Dangling Index Imported Leads to Unassigned Shards

Curator is calling DELETE api to delete indices. So, you should have the same result regardless of how you call.

The issue happens in the following scenario that is possible on a pre-5.x cluster

  • the index foo is created, it allocates its shards on some nodes including the node nodeA
  • nodeA is shut down
  • the index foo is deleted from the cluster and all traces of this index are removed from file systems of all nodes that are in the cluster and the cluster stat. nodeA still have these files because it wasn't part of the cluster when the index was deleted.
  • nodeA rejoins the cluster, the cluster finds some shards that belong to now unknown index foo. What do we do? We could have just ignored the finding and just deleted this files... but, just in case, we try to import this files as a dangling index thinking that annoyance of dealing with this index by deleting it twice is better than potentially losing data.

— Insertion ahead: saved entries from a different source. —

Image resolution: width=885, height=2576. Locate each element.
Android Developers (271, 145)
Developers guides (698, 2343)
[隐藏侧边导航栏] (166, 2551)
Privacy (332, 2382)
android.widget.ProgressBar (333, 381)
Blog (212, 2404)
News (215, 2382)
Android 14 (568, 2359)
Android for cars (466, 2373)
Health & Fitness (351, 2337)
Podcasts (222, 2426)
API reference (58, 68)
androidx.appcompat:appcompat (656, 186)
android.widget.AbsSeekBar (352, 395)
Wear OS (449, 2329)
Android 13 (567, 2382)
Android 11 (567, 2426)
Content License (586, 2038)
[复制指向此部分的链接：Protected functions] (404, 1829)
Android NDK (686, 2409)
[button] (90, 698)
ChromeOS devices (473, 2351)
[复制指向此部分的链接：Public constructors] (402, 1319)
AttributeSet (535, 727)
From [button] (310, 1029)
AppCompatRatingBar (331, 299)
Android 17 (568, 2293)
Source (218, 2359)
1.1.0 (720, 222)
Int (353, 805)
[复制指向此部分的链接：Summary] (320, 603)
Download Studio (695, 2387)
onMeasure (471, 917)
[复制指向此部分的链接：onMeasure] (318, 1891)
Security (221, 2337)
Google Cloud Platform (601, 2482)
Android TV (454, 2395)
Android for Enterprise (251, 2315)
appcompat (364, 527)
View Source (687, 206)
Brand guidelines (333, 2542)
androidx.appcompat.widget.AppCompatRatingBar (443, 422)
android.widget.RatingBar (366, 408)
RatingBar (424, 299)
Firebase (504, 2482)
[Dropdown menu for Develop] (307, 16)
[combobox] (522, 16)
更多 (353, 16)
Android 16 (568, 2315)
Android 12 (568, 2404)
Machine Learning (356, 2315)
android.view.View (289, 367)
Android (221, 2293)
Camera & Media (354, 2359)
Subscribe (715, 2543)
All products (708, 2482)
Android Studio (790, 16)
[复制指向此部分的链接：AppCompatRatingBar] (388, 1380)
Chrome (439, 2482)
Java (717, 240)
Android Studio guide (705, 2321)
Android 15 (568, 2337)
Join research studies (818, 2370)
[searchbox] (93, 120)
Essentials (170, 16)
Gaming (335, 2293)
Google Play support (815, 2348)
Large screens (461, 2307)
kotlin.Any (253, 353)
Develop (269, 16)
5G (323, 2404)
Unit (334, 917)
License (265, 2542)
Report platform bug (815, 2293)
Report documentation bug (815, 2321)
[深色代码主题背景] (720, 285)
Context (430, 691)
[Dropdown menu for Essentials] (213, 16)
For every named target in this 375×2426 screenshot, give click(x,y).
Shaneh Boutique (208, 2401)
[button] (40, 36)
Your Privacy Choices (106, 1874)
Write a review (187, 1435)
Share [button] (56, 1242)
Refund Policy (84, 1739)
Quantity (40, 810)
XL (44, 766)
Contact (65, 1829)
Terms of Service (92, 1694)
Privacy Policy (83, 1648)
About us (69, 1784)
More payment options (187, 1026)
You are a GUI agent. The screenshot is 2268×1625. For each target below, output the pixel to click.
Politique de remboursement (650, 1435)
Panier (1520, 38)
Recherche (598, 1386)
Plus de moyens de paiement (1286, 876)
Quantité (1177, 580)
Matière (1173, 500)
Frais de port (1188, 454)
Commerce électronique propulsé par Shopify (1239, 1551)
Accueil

So, I see 3 possible ways to solve this issue:

  1. avoid scenario described above - by not deleting indices while nodes are restarting (probably not very practical)
  2. clean the file system on the nodes that were shutdown before allowing them to rejoin the cluster by removing directories corresponding to the indices that have been deleted (a bit more practical but requires some coding and might lead to data loss if not implemented correctly)
  3. upgrade the cluster to 5.x where this problem was solved by keeping track of deleted indices in the cluster state for some period of time after they were deleted.

Obviously, my vote would be to go with option 3.